While I was (and still am) skeptical about Apple being able to bring back any meaningful number of jobs (i.e., beyond a token number of jobs that might primarily serve political purposes) based on a wide range of factors like supply chain logistics, it turns out that Foxconn is seriously exploring the notion of expanding its U.S. operations. Foxconn has announced that it is in discussions with the U.S. to potentially invest in expansion. In a statement released earlier today, Foxconn said, "While the scope of the potential investment has not been determined, we will announce the details of any plans following the completion of direct discussions between our leadership and the relevant U.S. officials."
Foxconn didn't elaborate on which executives were conducting negotiations, or if any of Foxconn's customers had any input, but you can absolutely bet that Apple has some strong opinions on the matter behind closed doors.

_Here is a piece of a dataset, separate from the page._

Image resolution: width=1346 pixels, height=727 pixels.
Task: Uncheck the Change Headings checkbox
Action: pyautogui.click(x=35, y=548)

The news comes just a day after Japan's Softbank said it would invest $50 billion in the U.S. and create 50,000 new jobs.
Stop me if you've heard this one before
While Foxconn mulls the idea, keep in mind that this isn't the first time that Foxconn has considered expanding manufacturing in the U.S. The contract manufacturer said in 2013 that it wanted to assemble smartphones and tablets stateside, and again in 2014. Labor costs have been on the rise in the Middle Kingdom, pinching Foxconn's margins in the process.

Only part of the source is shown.